Autarca de Gaia diz que CNE “prestou um péssimo serviço à democracia"

Eduardo Vítor Rodrigues foi alvo de uma primeira queixa anónima por alegada violação da lei. Em causa está uma nota informativa da CNE, divulgada na semana passada, a fazer uma interpretação restrita e rigorosa da lei criada em 2015, pelo então governo do PSD/CDS.

Foto
Joana Goncalves

O presidente da Câmara de Vila Nova de Gaia considerou esta terça-feira que a Comissão Nacional de Eleições (CNE) “prestou um péssimo serviço à democracia” a propósito da norma que proíbe publicidade institucional, afirmando que só lhe resta “resistir”.

Em declarações à Lusa, Eduardo Vítor Rodrigues, que é também presidente da Área Metropolitana do Porto (AMP), acusou a CNE de estar a ser “mais papista do que o papa”, ironizando: “Proponho que a CNE faça um despacho e faça um apagão informático até Outubro e assim descansamos todos”.

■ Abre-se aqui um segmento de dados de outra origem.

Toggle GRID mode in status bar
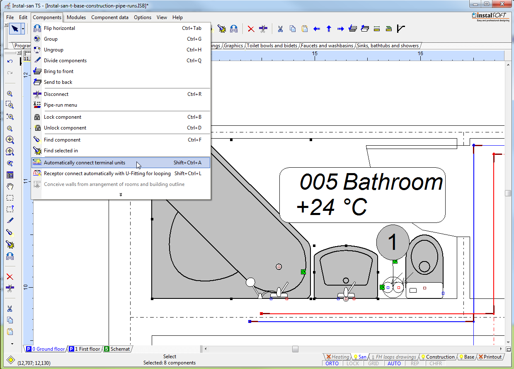 click(x=373, y=363)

Em causa está uma nota informativa da CNE, divulgada na semana passada, a fazer uma interpretação restrita e rigorosa da lei criada em 2015, pelo então governo do PSD/CDS.

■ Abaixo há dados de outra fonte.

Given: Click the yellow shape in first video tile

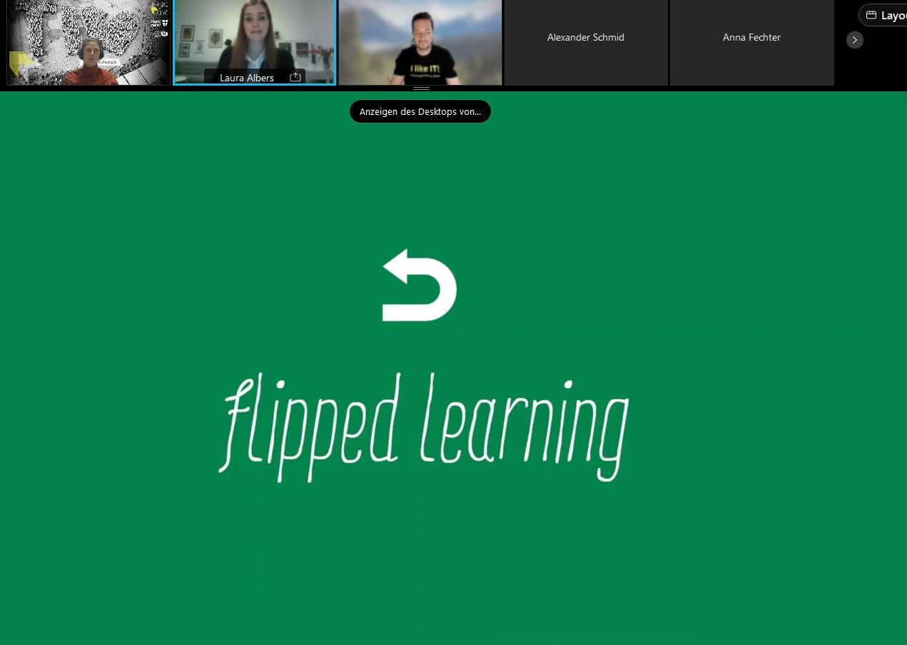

No entender da CNE, os executivos, nacional ou camarários, não podem fazer publicidade institucional “de actos, programas, obras ou serviços” a partir do momento em que é publicado o decreto de lei a marcar a data das eleições, sendo que a lei é válida para qualquer tipo de eleições, sejam autárquicas, legislativas ou europeias.

Para Eduardo Vítor Rodrigues, esta norma é “ridícula” e revela “falta de noção de realidade”, razão pela qual vai levantar a questão na próxima reunião da AMP.

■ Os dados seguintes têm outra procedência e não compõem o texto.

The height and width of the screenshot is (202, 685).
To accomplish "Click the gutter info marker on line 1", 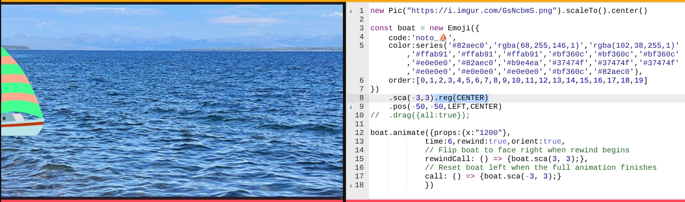I will click(351, 11).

“A norma informativa diz que o primeiro-ministro não pode sair de São Bento, o Presidente da República tem de apagar o seu site institucional, porque está cheio de tomadas de posição políticas e fotografias (...). Estou a dias de apresentar as melhores contas de sempre da Câmara de Gaia. Vou ser impedido de apresentar as melhores contas porque a CNE não me deixa dizer “melhores contas"? A democracia não é prestação de contas? A CNE está a beneficiar quem prevarica”, considerou Eduardo Vítor Rodrigues.

Usando o exemplo das contas, o autarca apontou que este é o “momento ideal para os autarcas com contas péssimas” porque, desenvolveu, cada um “poderá em Abril dizer que não pode apresentar o relatório para sair limpinho do debate público”.

“Quem tem um bom exemplo para dar não pode, porque é campanha eleitoral. Está-se mesmo a ver o Pedro Marques a ganhar ou a perder votos porque o Eduardo Vítor tem boas contas em Gaia”, afirmou.

O primeiro processo

Eduardo Vítor Rodrigues foi alvo de uma queixa na CNE no âmbito desta norma, a propósito da publicação nas redes sociais de um folheto no qual a Câmara de Vila Nova de Gaia, distrito do Porto, faz um apelo ao fairplay no desporto.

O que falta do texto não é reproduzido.